## RECORDS SHOWN
━━━━━━━━

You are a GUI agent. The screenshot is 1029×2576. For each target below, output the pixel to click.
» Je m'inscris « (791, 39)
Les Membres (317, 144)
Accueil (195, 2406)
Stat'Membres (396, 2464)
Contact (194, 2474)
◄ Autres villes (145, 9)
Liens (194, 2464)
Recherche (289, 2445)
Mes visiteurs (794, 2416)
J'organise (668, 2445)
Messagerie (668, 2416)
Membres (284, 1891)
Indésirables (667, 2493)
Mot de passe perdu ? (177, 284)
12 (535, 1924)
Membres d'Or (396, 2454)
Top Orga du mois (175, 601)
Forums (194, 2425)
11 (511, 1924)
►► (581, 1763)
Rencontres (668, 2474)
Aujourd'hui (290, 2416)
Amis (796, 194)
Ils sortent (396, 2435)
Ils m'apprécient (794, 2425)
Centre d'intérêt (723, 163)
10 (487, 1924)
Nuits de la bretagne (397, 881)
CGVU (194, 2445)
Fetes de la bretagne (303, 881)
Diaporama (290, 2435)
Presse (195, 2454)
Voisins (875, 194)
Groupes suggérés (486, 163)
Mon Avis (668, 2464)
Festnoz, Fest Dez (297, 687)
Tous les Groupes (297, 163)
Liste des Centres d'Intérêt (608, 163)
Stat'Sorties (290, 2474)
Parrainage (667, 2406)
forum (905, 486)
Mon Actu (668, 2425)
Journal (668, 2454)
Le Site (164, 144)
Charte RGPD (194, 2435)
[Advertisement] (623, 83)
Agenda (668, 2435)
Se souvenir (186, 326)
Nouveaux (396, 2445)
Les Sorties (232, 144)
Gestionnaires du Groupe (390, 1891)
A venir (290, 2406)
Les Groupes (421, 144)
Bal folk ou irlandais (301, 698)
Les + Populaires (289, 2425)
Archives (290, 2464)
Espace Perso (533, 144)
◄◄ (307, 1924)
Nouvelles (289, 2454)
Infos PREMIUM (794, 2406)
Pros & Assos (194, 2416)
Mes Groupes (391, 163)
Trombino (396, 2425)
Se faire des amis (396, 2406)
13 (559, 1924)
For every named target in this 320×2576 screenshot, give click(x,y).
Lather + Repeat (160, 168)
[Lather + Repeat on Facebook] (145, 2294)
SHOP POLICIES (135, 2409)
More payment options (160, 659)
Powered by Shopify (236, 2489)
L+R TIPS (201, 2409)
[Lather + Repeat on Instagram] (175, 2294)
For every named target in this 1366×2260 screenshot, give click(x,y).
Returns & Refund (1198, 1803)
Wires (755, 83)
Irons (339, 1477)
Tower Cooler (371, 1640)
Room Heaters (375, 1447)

━━━━━━━━

## WHAT IS EXPECTED
Nothing but the lines from the first line of the listing above through the line holding "Membres d'Or (396, 2454)" should be reproduced, and each must match exactly.

## WORKED SOLUTION
You are a GUI agent. The screenshot is 1029×2576. For each target below, output the pixel to click.
» Je m'inscris « (791, 39)
Les Membres (317, 144)
Accueil (195, 2406)
Stat'Membres (396, 2464)
Contact (194, 2474)
◄ Autres villes (145, 9)
Liens (194, 2464)
Recherche (289, 2445)
Mes visiteurs (794, 2416)
J'organise (668, 2445)
Messagerie (668, 2416)
Membres (284, 1891)
Indésirables (667, 2493)
Mot de passe perdu ? (177, 284)
12 (535, 1924)
Membres d'Or (396, 2454)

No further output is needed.